> [Document passage]
5

Other than a calibration plot, is there a way to decide how good one models' predictive probabilities as compared to another model.

I'm not interested in error rates as I find them ineffective for the level of precision I'm looking for.

The only quantity of interest is the predictive probability distribution, as I am pricing contracts using them.

EDIT:

I have no faith in scoring rules based on the experience below with several different classifiers.

I've simulated data from a known model. Trained the known model and a worse model using the simulated data, and the brier and log rules don't agree that the known model is superior. The class probabilities are materially different.

> [Dataset extract]
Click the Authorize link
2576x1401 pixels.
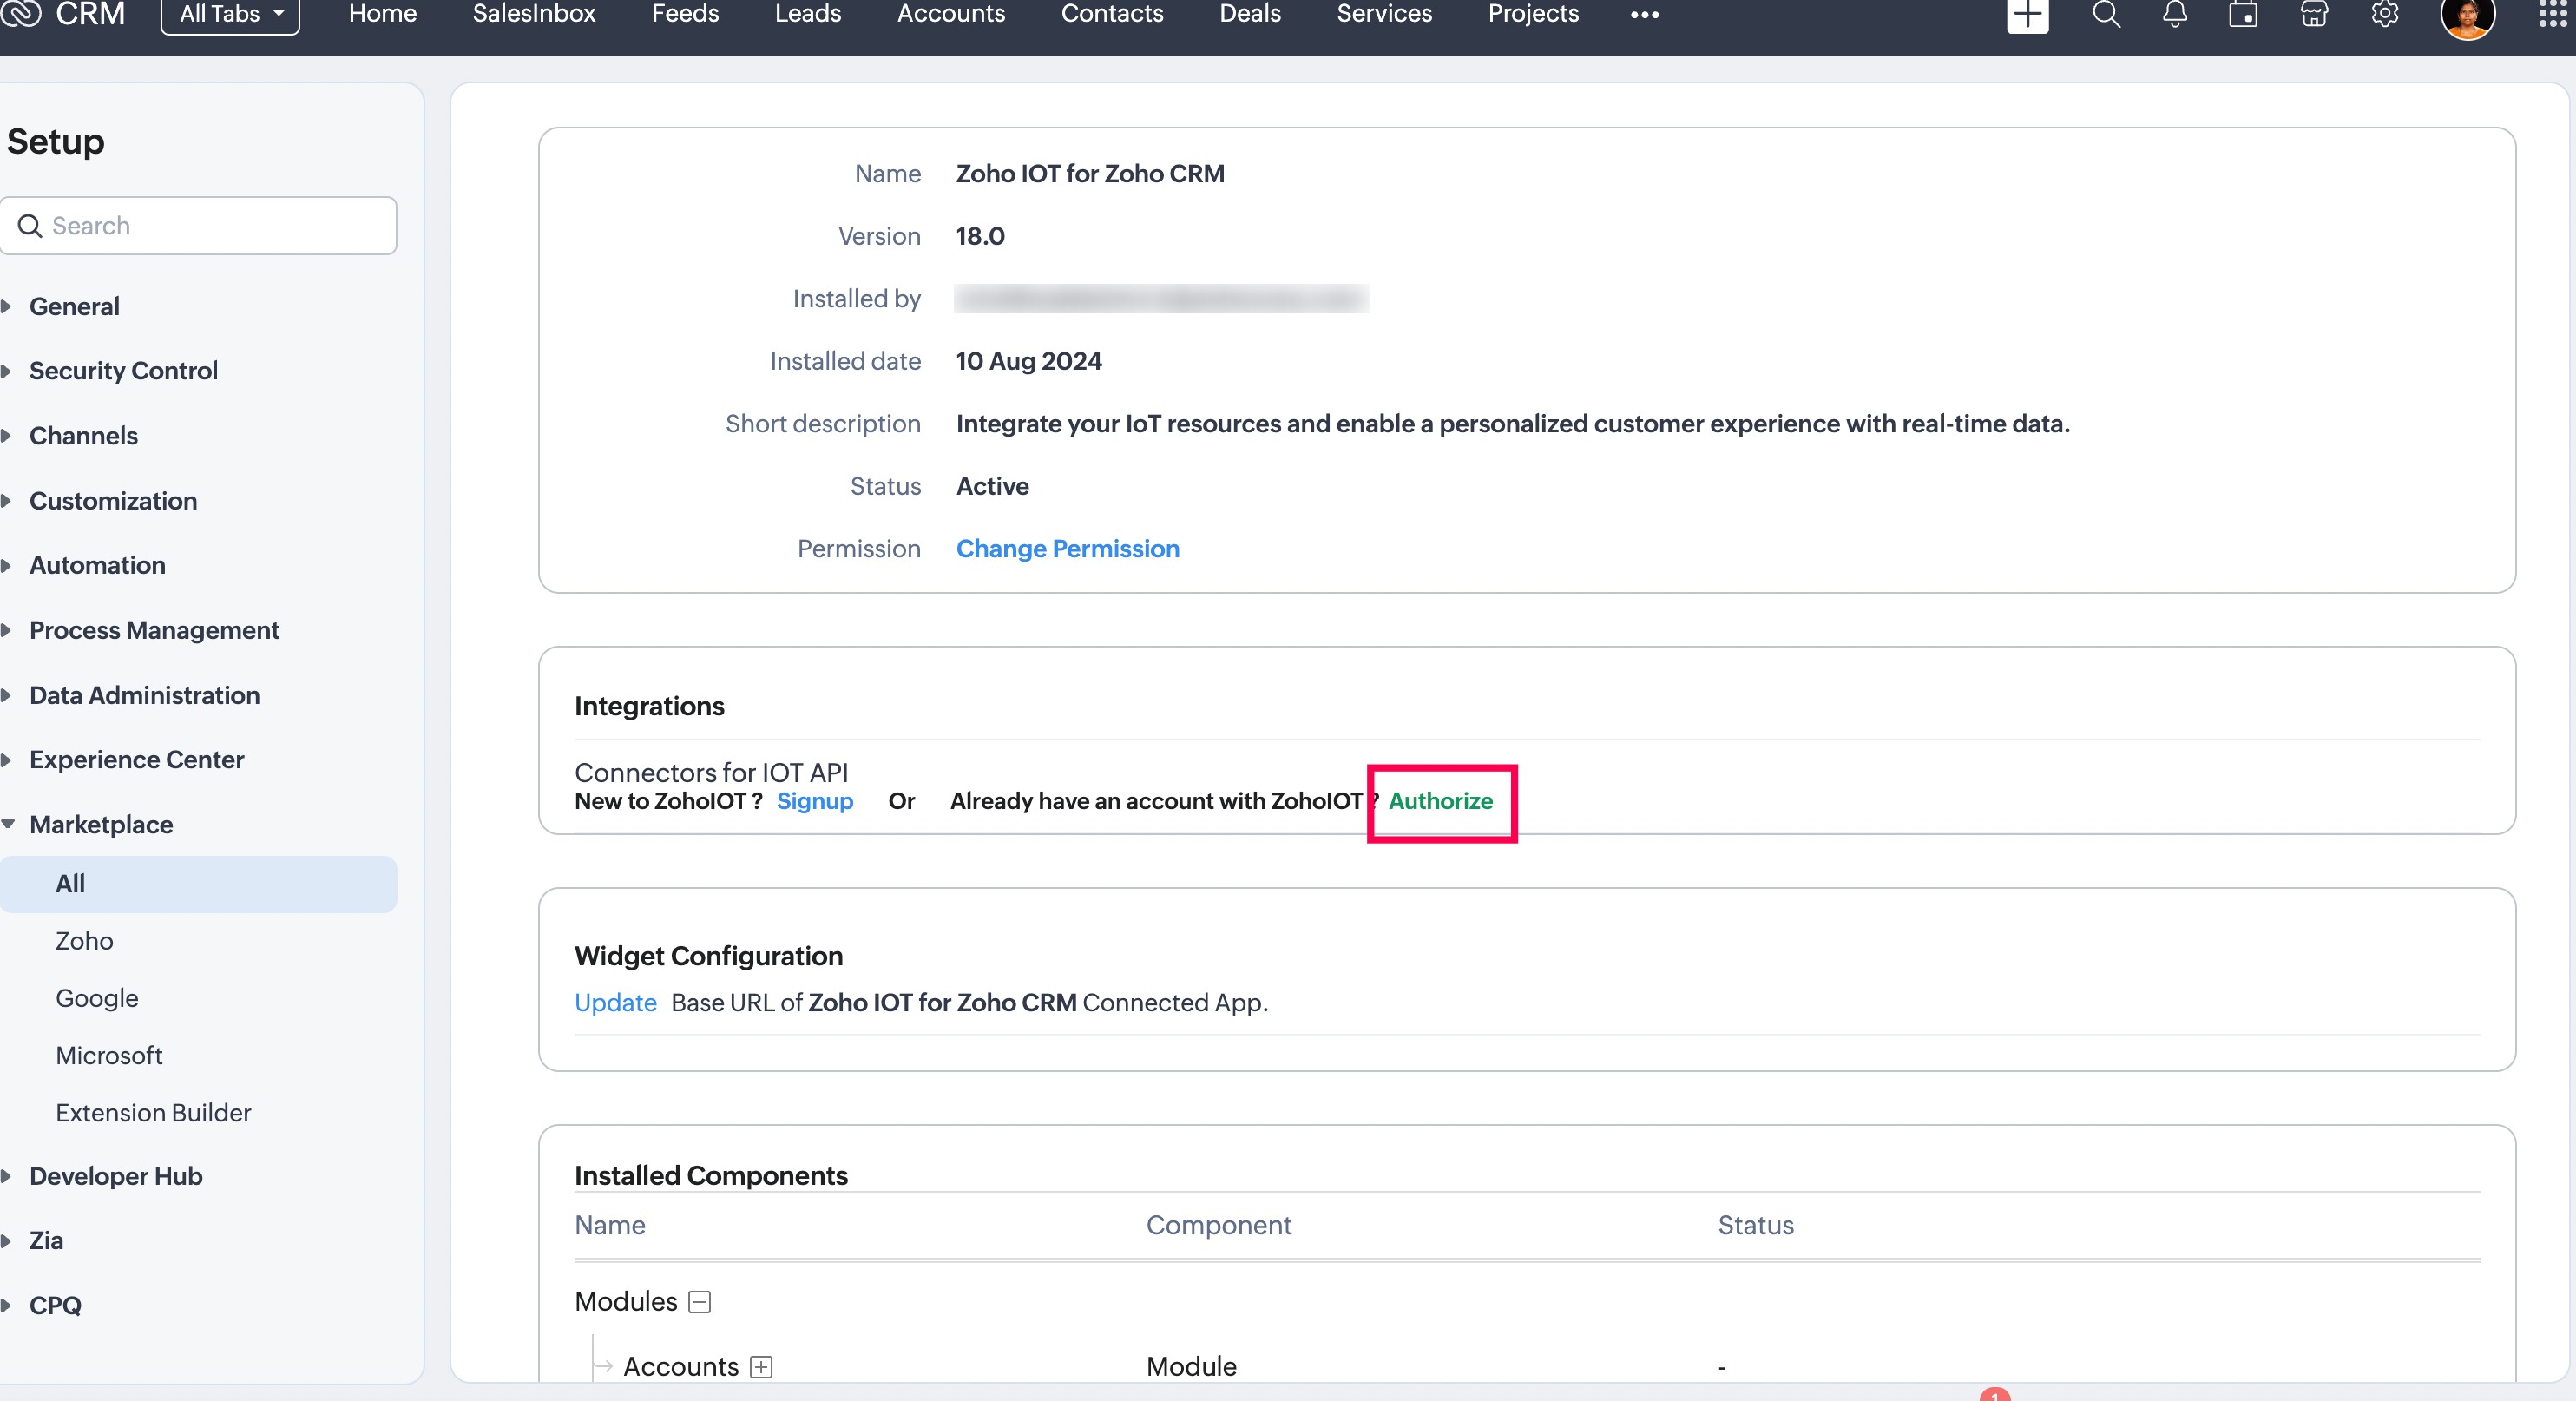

> [Work to complete]
In the forum post about judging models' predictive probabilities, what does the poster use the predictive probability distribution for?

> [Correct output]
Pricing contracts.